The flight operation and control of an aircraft is dependent on the knowledge of the flight parameters of the latter, such as its speed relative to the ambient air, its altitude and incidence.
These parameters are determined by means of sensor probes located on the fuselage of the aircraft. In a known manner, these sensor probes include static pressure sensors, Pitot probes for measuring the total pressure, incidence probes mounted on a pneumatic device or a vane/paddle type device, and total temperature probes.
These probes are then connected to the means for determining the corresponding magnitude or quantity. In particular, an anemometer determines the speed of the aircraft relative to the air based on the measurements of total and static pressure, and an altimeter determines the altitude of the aircraft based on the measurements of static pressure.
These measurements are then pooled and displayed on a display device which constitutes a central information source based on which the flight operation and control of the aircraft is carried out.
In a known manner, the incidence probes and pressure probes are in the form of vanes and tubes protruding from the skin of the aircraft. They are thus exposed to meteorological or mechanical factors which can affect or alter the operation thereof, in particular by clogging the orifices of these probes with frost or dust or insects, or by blocking the vane devices.
Such failures lead to the generation of incorrect measurement readings, and in particular the display of false incidences, speeds and/or altitudes that may lead to the pilot performing inappropriate maneuvers. For example, false flight control information can lead to the stalling of the aircraft or loss of control thereof on account of excessive speed.

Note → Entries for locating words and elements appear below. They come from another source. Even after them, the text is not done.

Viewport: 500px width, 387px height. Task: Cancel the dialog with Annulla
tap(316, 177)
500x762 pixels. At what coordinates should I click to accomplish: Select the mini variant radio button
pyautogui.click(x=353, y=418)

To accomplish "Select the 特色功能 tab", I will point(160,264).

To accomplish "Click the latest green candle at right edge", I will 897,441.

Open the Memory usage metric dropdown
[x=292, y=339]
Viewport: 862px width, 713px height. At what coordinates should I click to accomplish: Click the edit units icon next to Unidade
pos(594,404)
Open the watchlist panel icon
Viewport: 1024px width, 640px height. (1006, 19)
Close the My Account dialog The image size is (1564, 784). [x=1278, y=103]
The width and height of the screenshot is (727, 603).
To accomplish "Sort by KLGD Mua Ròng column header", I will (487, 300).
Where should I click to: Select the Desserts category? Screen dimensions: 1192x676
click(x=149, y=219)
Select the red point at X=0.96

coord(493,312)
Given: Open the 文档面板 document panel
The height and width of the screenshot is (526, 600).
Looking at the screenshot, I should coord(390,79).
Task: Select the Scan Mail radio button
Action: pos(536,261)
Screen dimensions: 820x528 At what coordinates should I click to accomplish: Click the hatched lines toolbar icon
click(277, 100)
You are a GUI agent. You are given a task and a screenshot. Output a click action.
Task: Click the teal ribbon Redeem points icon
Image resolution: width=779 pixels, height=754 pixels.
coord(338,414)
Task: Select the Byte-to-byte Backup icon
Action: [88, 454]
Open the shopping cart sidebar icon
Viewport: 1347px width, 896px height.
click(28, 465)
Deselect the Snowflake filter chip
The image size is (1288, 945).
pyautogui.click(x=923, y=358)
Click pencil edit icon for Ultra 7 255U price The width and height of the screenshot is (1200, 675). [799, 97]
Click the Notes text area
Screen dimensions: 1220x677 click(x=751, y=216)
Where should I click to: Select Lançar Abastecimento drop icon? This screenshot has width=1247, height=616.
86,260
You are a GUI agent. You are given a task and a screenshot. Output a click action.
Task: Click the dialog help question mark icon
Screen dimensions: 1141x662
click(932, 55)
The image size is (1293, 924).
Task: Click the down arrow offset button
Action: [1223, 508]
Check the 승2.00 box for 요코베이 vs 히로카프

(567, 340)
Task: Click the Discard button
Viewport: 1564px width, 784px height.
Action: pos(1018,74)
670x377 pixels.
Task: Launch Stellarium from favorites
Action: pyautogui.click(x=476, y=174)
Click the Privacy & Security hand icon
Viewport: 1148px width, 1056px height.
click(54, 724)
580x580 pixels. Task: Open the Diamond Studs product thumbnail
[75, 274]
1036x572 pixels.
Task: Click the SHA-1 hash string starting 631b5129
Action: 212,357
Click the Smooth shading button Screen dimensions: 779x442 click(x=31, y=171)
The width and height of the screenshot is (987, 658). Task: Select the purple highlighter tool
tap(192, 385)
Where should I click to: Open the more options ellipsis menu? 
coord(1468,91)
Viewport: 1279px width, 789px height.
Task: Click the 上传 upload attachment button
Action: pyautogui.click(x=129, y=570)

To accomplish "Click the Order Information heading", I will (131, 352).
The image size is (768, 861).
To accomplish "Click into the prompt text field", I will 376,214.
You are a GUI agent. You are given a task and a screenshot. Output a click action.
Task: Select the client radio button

In order to minimize the consequences of such malfunctions and failures, aviation regulations require aircraft manufacturers to provide for redundant means for measuring these critical features.
Thus, aircraft typically include at least one stand by sensor probe that is identical to each probe that may likely fail. However, this solution has not proven to be entirely satisfactory.
Indeed, the existing stand by sensor probes are for the most part of the protruding type and as a consequence present the same risks of malfunction or failure as the probes that they are intended to eventually replace.
Thus, in the event of the malfunction or failure of measurement probes, no reliable measurements are provided to the pilot.
Moreover, the pilot does not have any available means for verifying the reliability of the data and information provided by the sensor probes.